EXERCISE PROMPT: All of the data below is to be copied exactly.

INFORMATION:
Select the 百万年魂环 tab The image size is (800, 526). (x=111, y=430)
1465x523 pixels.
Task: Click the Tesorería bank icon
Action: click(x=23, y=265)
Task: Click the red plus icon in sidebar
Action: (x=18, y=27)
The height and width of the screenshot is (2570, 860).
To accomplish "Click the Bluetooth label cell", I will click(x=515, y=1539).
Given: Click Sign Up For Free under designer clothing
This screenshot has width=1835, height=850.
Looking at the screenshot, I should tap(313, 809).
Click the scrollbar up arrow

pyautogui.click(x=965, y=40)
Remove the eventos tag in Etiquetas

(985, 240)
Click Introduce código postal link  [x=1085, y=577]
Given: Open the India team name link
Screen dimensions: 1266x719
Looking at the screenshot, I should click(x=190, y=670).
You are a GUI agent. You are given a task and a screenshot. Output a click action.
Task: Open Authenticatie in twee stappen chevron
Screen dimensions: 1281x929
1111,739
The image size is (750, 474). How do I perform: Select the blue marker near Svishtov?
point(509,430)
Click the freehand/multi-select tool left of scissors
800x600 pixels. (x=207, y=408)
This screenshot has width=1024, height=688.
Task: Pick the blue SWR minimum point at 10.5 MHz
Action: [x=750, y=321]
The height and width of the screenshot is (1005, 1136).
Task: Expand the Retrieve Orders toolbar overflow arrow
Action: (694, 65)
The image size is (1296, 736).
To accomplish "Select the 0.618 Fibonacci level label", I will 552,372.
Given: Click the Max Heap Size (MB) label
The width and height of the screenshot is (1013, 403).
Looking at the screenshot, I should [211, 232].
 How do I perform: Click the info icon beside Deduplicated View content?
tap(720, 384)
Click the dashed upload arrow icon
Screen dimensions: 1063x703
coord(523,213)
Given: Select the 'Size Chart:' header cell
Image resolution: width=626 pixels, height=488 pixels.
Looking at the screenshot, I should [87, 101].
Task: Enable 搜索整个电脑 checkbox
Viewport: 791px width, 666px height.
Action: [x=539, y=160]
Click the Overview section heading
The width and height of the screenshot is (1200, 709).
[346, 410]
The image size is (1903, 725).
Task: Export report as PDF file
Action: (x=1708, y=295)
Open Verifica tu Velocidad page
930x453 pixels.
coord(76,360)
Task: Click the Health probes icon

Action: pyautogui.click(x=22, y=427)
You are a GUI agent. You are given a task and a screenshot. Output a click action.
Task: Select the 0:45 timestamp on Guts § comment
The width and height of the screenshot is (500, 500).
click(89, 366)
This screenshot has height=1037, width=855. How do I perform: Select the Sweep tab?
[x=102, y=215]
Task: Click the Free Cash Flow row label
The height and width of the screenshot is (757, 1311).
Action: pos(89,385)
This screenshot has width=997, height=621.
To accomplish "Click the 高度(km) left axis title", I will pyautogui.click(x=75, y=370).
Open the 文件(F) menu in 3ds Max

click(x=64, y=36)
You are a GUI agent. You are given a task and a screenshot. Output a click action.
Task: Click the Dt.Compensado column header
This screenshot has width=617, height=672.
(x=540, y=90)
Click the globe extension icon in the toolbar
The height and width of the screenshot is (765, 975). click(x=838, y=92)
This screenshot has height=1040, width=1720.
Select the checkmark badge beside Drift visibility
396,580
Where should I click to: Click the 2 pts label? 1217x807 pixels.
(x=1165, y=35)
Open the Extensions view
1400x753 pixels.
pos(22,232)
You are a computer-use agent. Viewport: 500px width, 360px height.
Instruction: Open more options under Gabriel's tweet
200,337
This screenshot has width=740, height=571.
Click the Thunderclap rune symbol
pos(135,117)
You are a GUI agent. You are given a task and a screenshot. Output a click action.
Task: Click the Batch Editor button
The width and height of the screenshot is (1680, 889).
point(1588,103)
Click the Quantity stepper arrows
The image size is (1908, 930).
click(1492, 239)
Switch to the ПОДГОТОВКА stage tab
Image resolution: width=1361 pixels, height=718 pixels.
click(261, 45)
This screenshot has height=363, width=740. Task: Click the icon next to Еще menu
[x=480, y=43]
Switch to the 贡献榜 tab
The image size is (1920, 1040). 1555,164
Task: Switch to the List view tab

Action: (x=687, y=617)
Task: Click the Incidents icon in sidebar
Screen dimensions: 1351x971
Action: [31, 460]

WRITTEN REPLY:
Select the 百万年魂环 tab The image size is (800, 526). (x=111, y=430)
1465x523 pixels.
Task: Click the Tesorería bank icon
Action: click(x=23, y=265)
Task: Click the red plus icon in sidebar
Action: (x=18, y=27)
The height and width of the screenshot is (2570, 860).
To accomplish "Click the Bluetooth label cell", I will click(x=515, y=1539).
Given: Click Sign Up For Free under designer clothing
This screenshot has width=1835, height=850.
Looking at the screenshot, I should tap(313, 809).
Click the scrollbar up arrow

pyautogui.click(x=965, y=40)
Remove the eventos tag in Etiquetas

(985, 240)
Click Introduce código postal link  [x=1085, y=577]
Given: Open the India team name link
Screen dimensions: 1266x719
Looking at the screenshot, I should click(x=190, y=670).
You are a GUI agent. You are given a task and a screenshot. Output a click action.
Task: Open Authenticatie in twee stappen chevron
Screen dimensions: 1281x929
1111,739
The image size is (750, 474). How do I perform: Select the blue marker near Svishtov?
point(509,430)
Click the freehand/multi-select tool left of scissors
800x600 pixels. (x=207, y=408)
This screenshot has width=1024, height=688.
Task: Pick the blue SWR minimum point at 10.5 MHz
Action: [x=750, y=321]
The height and width of the screenshot is (1005, 1136).
Task: Expand the Retrieve Orders toolbar overflow arrow
Action: (694, 65)
The image size is (1296, 736).
To accomplish "Select the 0.618 Fibonacci level label", I will 552,372.
Given: Click the Max Heap Size (MB) label
The width and height of the screenshot is (1013, 403).
Looking at the screenshot, I should [211, 232].
 How do I perform: Click the info icon beside Deduplicated View content?
tap(720, 384)
Click the dashed upload arrow icon
Screen dimensions: 1063x703
coord(523,213)
Given: Select the 'Size Chart:' header cell
Image resolution: width=626 pixels, height=488 pixels.
Looking at the screenshot, I should [87, 101].
Task: Enable 搜索整个电脑 checkbox
Viewport: 791px width, 666px height.
Action: [x=539, y=160]
Click the Overview section heading
The width and height of the screenshot is (1200, 709).
[346, 410]
The image size is (1903, 725).
Task: Export report as PDF file
Action: (x=1708, y=295)
Open Verifica tu Velocidad page
930x453 pixels.
coord(76,360)
Task: Click the Health probes icon

Action: pyautogui.click(x=22, y=427)
You are a GUI agent. You are given a task and a screenshot. Output a click action.
Task: Select the 0:45 timestamp on Guts § comment
The width and height of the screenshot is (500, 500).
click(89, 366)
This screenshot has height=1037, width=855. How do I perform: Select the Sweep tab?
[x=102, y=215]
Task: Click the Free Cash Flow row label
The height and width of the screenshot is (757, 1311).
Action: pos(89,385)
This screenshot has width=997, height=621.
To accomplish "Click the 高度(km) left axis title", I will pyautogui.click(x=75, y=370).
Open the 文件(F) menu in 3ds Max

click(x=64, y=36)
You are a GUI agent. You are given a task and a screenshot. Output a click action.
Task: Click the Dt.Compensado column header
This screenshot has width=617, height=672.
(x=540, y=90)
Click the globe extension icon in the toolbar
The height and width of the screenshot is (765, 975). click(x=838, y=92)
This screenshot has height=1040, width=1720.
Select the checkmark badge beside Drift visibility
396,580
Where should I click to: Click the 2 pts label? 1217x807 pixels.
(x=1165, y=35)
Open the Extensions view
1400x753 pixels.
pos(22,232)
You are a computer-use agent. Viewport: 500px width, 360px height.
Instruction: Open more options under Gabriel's tweet
200,337
This screenshot has width=740, height=571.
Click the Thunderclap rune symbol
pos(135,117)
You are a GUI agent. You are given a task and a screenshot. Output a click action.
Task: Click the Batch Editor button
The width and height of the screenshot is (1680, 889).
point(1588,103)
Click the Quantity stepper arrows
The image size is (1908, 930).
click(1492, 239)
Switch to the ПОДГОТОВКА stage tab
Image resolution: width=1361 pixels, height=718 pixels.
click(261, 45)
This screenshot has height=363, width=740. Task: Click the icon next to Еще menu
[x=480, y=43]
Switch to the 贡献榜 tab
The image size is (1920, 1040). 1555,164
Task: Switch to the List view tab

Action: (x=687, y=617)
Task: Click the Incidents icon in sidebar
Screen dimensions: 1351x971
Action: [31, 460]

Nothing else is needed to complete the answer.